Ebbene alcuni studiosi della Bibbia danno al termine ebraico "Lek lekà" il significato di "Vai verso te stesso". "Vattene": davanti sta un viaggio. Il viaggio sta davanti a te, ma sta anche dentro di te. Quando dici fede, dici viaggio. Dici infatti Dio: e quando mai avrai finito di esplorare Dio? Dentro e fuori di te? Può stupire che si parli di un viaggio verso se stessi. Ma non era forse questa la ragione della immobilità, della impermeabilità, degli oppositori di Gesù?

Non stava, in radice, nel fatto che erano fermi dentro? Non c'era viaggio dentro. Mi ritornano al cuore le parole di un poeta teologo mistico musulmano, Rumi, che scrive: "Anche se non hai piedi scegli di viaggiare in te stesso; come miniera di rubini sii aperto all'influsso dei raggi del sole. O uomo! Viaggia da te stesso in te stesso, ché da simile viaggio la terra diventa purissimo oro".

Mi è sembrato di ritrovare, in queste parole, quasi un'immagine preziosa della quaresima: "O uomo! Viaggia da te stesso in te stesso, ché da simile viaggio la terra diventa purissimo oro". La terra, dentro di noi e fuori di noi, se siamo aperti al viaggio e non arroccati, può avvicinarsi allo sfolgorio del purissimo oro. Perché ho parlato di viaggio? Certo perché è la domenica di Abramo, l'uomo del grande viaggio della fede.

Ma forse c'è anche - e lo confesso - un altro motivo che ora vorrei confidarvi, e sono le parole di un ragazzino africano, di dieci anni. In una classe, qui a Milano, in periferia, ai ragazzini era stato chiesto di scrivere una poesia su "Vicini e lontani". Scrive una poesia, bellissima. Tra le altre cose, bellissime, scrive: "Un viaggio / che aggiorna / il paese antico". E pensare che il suo era stato un viaggio su onde nere di mare.

Parole preziose, queste di un ragazzino africano, per uno come me che ha bisogno di aggiornamento: "Un viaggio / che aggiorna / il paese antico". Oso pregare che mi succeda un viaggio, un viaggio dietro la Parola di Dio, ma anche dietro le parole di un ragazzino africano, un viaggio che mi aggiorni, aggiorni il mio paese antico. Ho bisogno di aggiornamento.

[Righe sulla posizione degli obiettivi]
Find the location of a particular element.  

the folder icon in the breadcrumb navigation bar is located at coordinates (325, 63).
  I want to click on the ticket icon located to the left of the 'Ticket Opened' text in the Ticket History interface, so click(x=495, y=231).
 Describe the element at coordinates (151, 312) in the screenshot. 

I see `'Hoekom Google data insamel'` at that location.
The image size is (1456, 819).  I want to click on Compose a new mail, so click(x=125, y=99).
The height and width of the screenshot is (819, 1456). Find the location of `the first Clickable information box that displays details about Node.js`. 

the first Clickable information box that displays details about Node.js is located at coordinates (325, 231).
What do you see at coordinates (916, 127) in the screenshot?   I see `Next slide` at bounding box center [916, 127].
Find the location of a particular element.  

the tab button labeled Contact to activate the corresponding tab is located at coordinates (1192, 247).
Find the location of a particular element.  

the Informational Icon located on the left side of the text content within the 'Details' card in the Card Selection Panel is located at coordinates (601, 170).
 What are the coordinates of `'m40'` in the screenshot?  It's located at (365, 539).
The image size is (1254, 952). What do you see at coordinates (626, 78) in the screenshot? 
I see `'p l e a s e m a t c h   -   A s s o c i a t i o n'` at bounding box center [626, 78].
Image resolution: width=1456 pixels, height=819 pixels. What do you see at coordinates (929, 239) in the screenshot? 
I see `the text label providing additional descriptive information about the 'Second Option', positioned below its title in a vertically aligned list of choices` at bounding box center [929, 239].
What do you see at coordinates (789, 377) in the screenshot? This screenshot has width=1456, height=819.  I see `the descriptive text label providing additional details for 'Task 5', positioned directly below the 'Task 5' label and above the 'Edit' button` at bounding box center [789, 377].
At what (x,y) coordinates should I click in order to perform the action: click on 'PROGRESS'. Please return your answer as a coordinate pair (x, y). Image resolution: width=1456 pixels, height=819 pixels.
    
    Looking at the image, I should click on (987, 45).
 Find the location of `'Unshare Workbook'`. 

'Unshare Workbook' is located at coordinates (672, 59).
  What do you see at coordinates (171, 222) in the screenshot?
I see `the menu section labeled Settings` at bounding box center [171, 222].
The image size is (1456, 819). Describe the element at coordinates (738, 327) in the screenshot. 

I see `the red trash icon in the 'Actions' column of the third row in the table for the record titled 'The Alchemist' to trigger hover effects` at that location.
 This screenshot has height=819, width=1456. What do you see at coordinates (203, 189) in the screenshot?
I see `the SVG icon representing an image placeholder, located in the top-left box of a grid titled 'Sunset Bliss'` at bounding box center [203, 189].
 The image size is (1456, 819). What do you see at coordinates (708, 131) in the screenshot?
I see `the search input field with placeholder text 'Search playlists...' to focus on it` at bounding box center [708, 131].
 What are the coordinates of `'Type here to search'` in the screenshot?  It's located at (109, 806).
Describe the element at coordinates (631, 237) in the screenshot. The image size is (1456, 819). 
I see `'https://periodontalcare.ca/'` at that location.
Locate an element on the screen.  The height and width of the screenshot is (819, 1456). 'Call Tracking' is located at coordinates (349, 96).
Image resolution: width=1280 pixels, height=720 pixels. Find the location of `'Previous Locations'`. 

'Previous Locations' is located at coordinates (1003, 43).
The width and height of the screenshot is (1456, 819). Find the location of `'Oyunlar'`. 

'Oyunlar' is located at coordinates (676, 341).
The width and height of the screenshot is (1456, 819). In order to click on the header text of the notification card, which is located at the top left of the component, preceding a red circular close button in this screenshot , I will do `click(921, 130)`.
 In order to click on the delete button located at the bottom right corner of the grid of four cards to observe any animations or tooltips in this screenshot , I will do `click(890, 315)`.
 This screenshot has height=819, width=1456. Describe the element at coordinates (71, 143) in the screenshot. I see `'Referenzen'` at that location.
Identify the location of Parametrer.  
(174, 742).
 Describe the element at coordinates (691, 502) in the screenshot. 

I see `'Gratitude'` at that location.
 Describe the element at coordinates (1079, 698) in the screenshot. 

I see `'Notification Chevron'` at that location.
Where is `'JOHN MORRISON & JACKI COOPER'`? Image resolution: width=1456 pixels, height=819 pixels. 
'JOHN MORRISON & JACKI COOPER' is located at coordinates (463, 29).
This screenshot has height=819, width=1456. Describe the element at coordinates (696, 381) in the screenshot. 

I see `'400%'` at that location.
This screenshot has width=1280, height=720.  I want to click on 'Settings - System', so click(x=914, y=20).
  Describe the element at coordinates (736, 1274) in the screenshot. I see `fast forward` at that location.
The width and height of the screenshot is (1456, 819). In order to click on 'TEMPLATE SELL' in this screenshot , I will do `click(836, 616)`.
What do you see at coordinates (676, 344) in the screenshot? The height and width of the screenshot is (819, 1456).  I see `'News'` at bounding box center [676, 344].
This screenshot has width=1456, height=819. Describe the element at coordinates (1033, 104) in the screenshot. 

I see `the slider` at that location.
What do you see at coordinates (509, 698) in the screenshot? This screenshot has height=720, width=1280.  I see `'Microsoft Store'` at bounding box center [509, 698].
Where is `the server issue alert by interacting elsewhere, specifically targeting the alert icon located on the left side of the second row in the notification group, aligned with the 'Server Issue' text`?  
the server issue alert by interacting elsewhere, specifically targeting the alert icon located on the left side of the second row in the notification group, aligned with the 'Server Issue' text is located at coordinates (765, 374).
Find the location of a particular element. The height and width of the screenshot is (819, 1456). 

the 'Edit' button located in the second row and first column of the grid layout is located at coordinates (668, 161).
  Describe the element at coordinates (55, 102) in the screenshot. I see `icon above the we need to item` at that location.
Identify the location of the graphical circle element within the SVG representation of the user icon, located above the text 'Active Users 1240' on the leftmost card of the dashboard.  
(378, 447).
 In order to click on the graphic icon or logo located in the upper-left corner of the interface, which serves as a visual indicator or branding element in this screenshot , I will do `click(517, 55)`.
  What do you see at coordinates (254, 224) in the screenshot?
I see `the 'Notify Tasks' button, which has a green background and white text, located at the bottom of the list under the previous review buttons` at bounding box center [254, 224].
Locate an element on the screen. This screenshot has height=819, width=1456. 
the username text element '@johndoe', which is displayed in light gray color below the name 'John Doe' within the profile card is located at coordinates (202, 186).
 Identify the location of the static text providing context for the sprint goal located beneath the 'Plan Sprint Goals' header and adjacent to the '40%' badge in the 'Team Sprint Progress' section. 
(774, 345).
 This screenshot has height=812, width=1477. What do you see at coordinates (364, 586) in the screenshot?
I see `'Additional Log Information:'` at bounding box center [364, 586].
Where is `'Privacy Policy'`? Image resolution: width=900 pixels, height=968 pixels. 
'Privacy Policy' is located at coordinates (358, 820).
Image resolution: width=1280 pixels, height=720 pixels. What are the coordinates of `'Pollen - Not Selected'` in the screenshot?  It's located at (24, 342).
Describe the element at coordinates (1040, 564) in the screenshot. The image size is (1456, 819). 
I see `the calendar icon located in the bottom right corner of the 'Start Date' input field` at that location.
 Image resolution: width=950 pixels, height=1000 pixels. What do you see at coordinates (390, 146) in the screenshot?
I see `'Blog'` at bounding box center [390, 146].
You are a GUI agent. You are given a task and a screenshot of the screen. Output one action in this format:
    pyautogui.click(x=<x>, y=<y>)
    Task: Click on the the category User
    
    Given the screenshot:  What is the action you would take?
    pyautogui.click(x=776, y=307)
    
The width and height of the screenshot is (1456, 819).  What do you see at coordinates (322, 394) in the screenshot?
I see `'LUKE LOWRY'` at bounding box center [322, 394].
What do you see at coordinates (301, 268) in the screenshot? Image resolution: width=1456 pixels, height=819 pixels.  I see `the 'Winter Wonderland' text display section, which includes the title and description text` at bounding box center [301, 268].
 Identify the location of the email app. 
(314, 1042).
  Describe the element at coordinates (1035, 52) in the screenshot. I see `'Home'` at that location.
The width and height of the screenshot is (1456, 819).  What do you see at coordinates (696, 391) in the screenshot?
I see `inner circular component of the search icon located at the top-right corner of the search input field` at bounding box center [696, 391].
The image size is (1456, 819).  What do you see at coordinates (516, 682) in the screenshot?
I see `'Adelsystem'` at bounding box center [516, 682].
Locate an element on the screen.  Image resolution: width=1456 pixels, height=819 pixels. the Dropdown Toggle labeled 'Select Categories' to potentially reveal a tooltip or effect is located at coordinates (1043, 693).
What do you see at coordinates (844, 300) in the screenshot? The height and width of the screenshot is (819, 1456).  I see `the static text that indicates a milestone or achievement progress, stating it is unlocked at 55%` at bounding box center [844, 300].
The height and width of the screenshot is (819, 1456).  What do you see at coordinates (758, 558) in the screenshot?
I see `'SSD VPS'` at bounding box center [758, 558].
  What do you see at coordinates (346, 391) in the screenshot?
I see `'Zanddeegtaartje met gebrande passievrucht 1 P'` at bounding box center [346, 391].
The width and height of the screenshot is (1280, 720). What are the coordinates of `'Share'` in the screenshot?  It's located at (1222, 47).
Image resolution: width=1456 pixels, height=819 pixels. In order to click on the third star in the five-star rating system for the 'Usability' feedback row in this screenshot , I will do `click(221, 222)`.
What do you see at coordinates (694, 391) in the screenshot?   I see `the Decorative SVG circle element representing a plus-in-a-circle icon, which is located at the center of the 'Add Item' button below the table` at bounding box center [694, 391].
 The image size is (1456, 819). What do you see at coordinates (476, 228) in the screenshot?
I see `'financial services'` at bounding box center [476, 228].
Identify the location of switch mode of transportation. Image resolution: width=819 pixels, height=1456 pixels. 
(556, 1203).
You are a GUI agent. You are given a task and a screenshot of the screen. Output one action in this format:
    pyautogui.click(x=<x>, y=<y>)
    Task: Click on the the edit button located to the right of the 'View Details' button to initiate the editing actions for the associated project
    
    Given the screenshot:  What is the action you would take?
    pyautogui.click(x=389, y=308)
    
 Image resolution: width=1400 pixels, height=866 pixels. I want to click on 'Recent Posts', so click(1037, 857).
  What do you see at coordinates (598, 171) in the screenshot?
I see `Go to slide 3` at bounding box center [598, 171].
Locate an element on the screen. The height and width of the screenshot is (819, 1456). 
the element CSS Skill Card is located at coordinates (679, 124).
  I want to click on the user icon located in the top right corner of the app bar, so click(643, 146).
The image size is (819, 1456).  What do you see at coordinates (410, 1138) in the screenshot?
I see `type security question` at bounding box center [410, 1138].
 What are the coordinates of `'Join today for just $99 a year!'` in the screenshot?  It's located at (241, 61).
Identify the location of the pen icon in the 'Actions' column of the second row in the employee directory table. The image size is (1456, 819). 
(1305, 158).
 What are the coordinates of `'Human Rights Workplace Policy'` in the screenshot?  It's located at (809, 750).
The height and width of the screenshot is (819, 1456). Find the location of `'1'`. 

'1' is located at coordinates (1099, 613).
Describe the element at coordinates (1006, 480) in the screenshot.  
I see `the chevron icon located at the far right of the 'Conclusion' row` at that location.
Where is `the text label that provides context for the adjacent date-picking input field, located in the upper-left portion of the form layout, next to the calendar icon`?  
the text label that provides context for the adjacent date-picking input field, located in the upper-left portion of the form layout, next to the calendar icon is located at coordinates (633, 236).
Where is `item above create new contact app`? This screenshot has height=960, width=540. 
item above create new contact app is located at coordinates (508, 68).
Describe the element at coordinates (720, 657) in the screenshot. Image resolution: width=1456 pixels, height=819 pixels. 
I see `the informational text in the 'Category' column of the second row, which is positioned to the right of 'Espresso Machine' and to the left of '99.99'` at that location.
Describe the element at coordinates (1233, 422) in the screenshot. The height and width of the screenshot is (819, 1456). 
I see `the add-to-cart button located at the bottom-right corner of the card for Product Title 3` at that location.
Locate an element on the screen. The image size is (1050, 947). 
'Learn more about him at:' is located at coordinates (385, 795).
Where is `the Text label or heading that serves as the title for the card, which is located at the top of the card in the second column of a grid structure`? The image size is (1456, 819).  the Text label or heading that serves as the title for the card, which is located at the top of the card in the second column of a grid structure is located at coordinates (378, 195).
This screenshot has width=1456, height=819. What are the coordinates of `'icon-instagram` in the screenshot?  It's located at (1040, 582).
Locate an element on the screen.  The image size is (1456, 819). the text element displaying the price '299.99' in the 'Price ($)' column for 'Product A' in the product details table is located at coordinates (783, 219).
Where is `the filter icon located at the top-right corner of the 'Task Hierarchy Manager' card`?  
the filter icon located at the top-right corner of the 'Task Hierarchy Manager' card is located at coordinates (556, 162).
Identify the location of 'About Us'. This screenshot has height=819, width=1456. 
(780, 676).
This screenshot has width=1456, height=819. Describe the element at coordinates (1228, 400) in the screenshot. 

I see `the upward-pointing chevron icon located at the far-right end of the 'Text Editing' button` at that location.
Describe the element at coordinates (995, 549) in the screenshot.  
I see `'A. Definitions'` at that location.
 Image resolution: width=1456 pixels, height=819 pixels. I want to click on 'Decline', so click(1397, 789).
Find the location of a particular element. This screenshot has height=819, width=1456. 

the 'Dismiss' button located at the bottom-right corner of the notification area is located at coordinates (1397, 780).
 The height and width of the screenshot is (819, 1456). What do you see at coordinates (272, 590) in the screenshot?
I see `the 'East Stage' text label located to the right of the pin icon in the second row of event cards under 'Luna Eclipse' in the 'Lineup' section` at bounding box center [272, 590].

(ESERCIZIO PROPOSTO): Secondo l'estratto sul viaggio, che cosa era stato chiesto di scrivere ai ragazzini della classe di periferia a Milano?

(RISPOSTA SVOLTA): Una poesia su "Vicini e lontani".